(Your instructions) Would you set down all of the entries below exactly as they stand?

(Raw data)
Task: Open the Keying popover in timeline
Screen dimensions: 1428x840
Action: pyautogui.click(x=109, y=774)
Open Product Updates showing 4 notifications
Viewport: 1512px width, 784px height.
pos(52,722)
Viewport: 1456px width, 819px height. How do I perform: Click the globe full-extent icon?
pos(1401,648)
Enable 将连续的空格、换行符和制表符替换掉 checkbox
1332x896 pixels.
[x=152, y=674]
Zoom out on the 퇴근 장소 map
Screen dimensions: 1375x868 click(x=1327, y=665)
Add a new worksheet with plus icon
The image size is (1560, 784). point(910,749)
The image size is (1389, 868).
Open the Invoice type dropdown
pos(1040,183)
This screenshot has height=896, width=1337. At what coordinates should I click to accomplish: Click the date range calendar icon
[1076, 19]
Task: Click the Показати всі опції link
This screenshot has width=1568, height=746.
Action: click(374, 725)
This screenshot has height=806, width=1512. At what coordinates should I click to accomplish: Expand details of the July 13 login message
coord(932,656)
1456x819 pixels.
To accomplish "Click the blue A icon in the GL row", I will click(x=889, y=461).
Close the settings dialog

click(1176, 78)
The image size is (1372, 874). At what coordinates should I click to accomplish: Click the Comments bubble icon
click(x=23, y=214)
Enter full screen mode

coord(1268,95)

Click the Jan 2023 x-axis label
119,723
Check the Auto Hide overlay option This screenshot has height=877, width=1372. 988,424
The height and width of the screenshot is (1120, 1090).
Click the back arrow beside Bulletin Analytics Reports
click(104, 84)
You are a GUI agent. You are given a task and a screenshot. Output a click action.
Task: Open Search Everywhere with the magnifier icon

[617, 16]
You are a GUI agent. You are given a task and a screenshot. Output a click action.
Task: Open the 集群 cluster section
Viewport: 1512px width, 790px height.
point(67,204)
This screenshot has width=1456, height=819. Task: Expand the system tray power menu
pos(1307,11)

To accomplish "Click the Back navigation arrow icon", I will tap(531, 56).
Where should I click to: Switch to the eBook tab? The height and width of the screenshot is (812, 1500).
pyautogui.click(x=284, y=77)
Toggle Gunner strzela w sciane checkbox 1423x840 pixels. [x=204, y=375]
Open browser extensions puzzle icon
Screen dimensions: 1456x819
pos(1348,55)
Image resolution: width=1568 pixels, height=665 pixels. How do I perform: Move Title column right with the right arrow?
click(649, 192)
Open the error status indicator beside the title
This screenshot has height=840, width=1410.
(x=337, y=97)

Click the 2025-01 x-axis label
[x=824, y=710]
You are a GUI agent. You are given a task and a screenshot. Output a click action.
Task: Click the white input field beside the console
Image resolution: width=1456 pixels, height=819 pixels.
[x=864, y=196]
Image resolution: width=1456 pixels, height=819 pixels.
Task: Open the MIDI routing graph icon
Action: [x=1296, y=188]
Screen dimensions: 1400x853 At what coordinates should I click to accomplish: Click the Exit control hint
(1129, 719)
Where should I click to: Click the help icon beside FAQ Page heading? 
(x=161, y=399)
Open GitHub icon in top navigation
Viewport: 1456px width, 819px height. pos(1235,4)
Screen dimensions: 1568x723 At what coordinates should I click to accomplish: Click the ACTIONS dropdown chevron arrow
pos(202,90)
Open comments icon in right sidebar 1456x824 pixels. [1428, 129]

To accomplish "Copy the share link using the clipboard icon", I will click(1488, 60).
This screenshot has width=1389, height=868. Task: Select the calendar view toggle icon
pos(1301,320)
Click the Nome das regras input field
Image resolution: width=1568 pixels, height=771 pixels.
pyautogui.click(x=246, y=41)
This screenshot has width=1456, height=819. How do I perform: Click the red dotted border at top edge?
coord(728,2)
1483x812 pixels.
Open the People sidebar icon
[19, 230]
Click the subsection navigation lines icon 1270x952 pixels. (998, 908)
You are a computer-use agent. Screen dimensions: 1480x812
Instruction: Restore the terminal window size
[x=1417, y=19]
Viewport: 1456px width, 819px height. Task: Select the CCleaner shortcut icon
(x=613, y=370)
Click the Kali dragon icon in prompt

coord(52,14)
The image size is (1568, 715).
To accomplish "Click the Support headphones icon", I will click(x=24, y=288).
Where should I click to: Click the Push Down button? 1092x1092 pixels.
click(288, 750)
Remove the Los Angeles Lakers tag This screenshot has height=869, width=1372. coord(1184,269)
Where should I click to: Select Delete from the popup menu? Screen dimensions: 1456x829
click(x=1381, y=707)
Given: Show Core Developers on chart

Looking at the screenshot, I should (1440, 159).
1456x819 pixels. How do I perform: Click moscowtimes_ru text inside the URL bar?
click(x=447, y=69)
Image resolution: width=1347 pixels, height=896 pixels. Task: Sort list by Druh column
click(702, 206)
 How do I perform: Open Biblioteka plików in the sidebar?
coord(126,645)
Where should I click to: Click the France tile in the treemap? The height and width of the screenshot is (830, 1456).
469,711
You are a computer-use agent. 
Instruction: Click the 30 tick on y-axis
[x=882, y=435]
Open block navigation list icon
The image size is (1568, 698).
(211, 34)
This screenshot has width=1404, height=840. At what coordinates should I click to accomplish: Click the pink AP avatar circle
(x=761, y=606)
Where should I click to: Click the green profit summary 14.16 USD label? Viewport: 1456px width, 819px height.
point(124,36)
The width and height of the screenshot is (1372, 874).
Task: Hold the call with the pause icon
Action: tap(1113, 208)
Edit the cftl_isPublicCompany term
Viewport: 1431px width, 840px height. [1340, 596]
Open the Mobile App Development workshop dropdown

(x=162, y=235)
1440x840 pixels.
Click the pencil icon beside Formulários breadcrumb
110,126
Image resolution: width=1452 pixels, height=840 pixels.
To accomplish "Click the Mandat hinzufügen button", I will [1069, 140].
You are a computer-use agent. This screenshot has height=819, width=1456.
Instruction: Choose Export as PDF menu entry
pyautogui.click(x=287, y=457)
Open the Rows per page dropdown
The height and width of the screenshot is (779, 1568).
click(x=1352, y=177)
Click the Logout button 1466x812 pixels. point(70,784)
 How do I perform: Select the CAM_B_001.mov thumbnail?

(Written answer)
Task: Open the Keying popover in timeline
Screen dimensions: 1428x840
Action: pyautogui.click(x=109, y=774)
Open Product Updates showing 4 notifications
Viewport: 1512px width, 784px height.
pos(52,722)
Viewport: 1456px width, 819px height. How do I perform: Click the globe full-extent icon?
pos(1401,648)
Enable 将连续的空格、换行符和制表符替换掉 checkbox
1332x896 pixels.
[x=152, y=674]
Zoom out on the 퇴근 장소 map
Screen dimensions: 1375x868 click(x=1327, y=665)
Add a new worksheet with plus icon
The image size is (1560, 784). point(910,749)
The image size is (1389, 868).
Open the Invoice type dropdown
pos(1040,183)
This screenshot has height=896, width=1337. At what coordinates should I click to accomplish: Click the date range calendar icon
[1076, 19]
Task: Click the Показати всі опції link
This screenshot has width=1568, height=746.
Action: click(374, 725)
This screenshot has height=806, width=1512. At what coordinates should I click to accomplish: Expand details of the July 13 login message
coord(932,656)
1456x819 pixels.
To accomplish "Click the blue A icon in the GL row", I will click(x=889, y=461).
Close the settings dialog

click(1176, 78)
The image size is (1372, 874). At what coordinates should I click to accomplish: Click the Comments bubble icon
click(x=23, y=214)
Enter full screen mode

coord(1268,95)

Click the Jan 2023 x-axis label
119,723
Check the Auto Hide overlay option This screenshot has height=877, width=1372. 988,424
The height and width of the screenshot is (1120, 1090).
Click the back arrow beside Bulletin Analytics Reports
click(104, 84)
You are a GUI agent. You are given a task and a screenshot. Output a click action.
Task: Open Search Everywhere with the magnifier icon

[617, 16]
You are a GUI agent. You are given a task and a screenshot. Output a click action.
Task: Open the 集群 cluster section
Viewport: 1512px width, 790px height.
point(67,204)
This screenshot has width=1456, height=819. Task: Expand the system tray power menu
pos(1307,11)

To accomplish "Click the Back navigation arrow icon", I will tap(531, 56).
Where should I click to: Switch to the eBook tab? The height and width of the screenshot is (812, 1500).
pyautogui.click(x=284, y=77)
Toggle Gunner strzela w sciane checkbox 1423x840 pixels. [x=204, y=375]
Open browser extensions puzzle icon
Screen dimensions: 1456x819
pos(1348,55)
Image resolution: width=1568 pixels, height=665 pixels. How do I perform: Move Title column right with the right arrow?
click(649, 192)
Open the error status indicator beside the title
This screenshot has height=840, width=1410.
(x=337, y=97)

Click the 2025-01 x-axis label
[x=824, y=710]
You are a GUI agent. You are given a task and a screenshot. Output a click action.
Task: Click the white input field beside the console
Image resolution: width=1456 pixels, height=819 pixels.
[x=864, y=196]
Image resolution: width=1456 pixels, height=819 pixels.
Task: Open the MIDI routing graph icon
Action: [x=1296, y=188]
Screen dimensions: 1400x853 At what coordinates should I click to accomplish: Click the Exit control hint
(1129, 719)
Where should I click to: Click the help icon beside FAQ Page heading? 
(x=161, y=399)
Open GitHub icon in top navigation
Viewport: 1456px width, 819px height. pos(1235,4)
Screen dimensions: 1568x723 At what coordinates should I click to accomplish: Click the ACTIONS dropdown chevron arrow
pos(202,90)
Open comments icon in right sidebar 1456x824 pixels. [1428, 129]

To accomplish "Copy the share link using the clipboard icon", I will click(1488, 60).
This screenshot has width=1389, height=868. Task: Select the calendar view toggle icon
pos(1301,320)
Click the Nome das regras input field
Image resolution: width=1568 pixels, height=771 pixels.
pyautogui.click(x=246, y=41)
This screenshot has width=1456, height=819. How do I perform: Click the red dotted border at top edge?
coord(728,2)
1483x812 pixels.
Open the People sidebar icon
[19, 230]
Click the subsection navigation lines icon 1270x952 pixels. (998, 908)
You are a computer-use agent. Screen dimensions: 1480x812
Instruction: Restore the terminal window size
[x=1417, y=19]
Viewport: 1456px width, 819px height. Task: Select the CCleaner shortcut icon
(x=613, y=370)
Click the Kali dragon icon in prompt

coord(52,14)
The image size is (1568, 715).
To accomplish "Click the Support headphones icon", I will click(x=24, y=288).
Where should I click to: Click the Push Down button? 1092x1092 pixels.
click(288, 750)
Remove the Los Angeles Lakers tag This screenshot has height=869, width=1372. coord(1184,269)
Where should I click to: Select Delete from the popup menu? Screen dimensions: 1456x829
click(x=1381, y=707)
Given: Show Core Developers on chart

Looking at the screenshot, I should (1440, 159).
1456x819 pixels. How do I perform: Click moscowtimes_ru text inside the URL bar?
click(x=447, y=69)
Image resolution: width=1347 pixels, height=896 pixels. Task: Sort list by Druh column
click(702, 206)
 How do I perform: Open Biblioteka plików in the sidebar?
coord(126,645)
Where should I click to: Click the France tile in the treemap? The height and width of the screenshot is (830, 1456).
469,711
You are a computer-use agent. 
Instruction: Click the 30 tick on y-axis
[x=882, y=435]
Open block navigation list icon
The image size is (1568, 698).
(211, 34)
This screenshot has width=1404, height=840. At what coordinates should I click to accomplish: Click the pink AP avatar circle
(x=761, y=606)
Where should I click to: Click the green profit summary 14.16 USD label? Viewport: 1456px width, 819px height.
point(124,36)
The width and height of the screenshot is (1372, 874).
Task: Hold the call with the pause icon
Action: tap(1113, 208)
Edit the cftl_isPublicCompany term
Viewport: 1431px width, 840px height. [1340, 596]
Open the Mobile App Development workshop dropdown

(x=162, y=235)
1440x840 pixels.
Click the pencil icon beside Formulários breadcrumb
110,126
Image resolution: width=1452 pixels, height=840 pixels.
To accomplish "Click the Mandat hinzufügen button", I will [1069, 140].
You are a computer-use agent. This screenshot has height=819, width=1456.
Instruction: Choose Export as PDF menu entry
pyautogui.click(x=287, y=457)
Open the Rows per page dropdown
The height and width of the screenshot is (779, 1568).
click(x=1352, y=177)
Click the Logout button 1466x812 pixels. point(70,784)
 How do I perform: Select the CAM_B_001.mov thumbnail?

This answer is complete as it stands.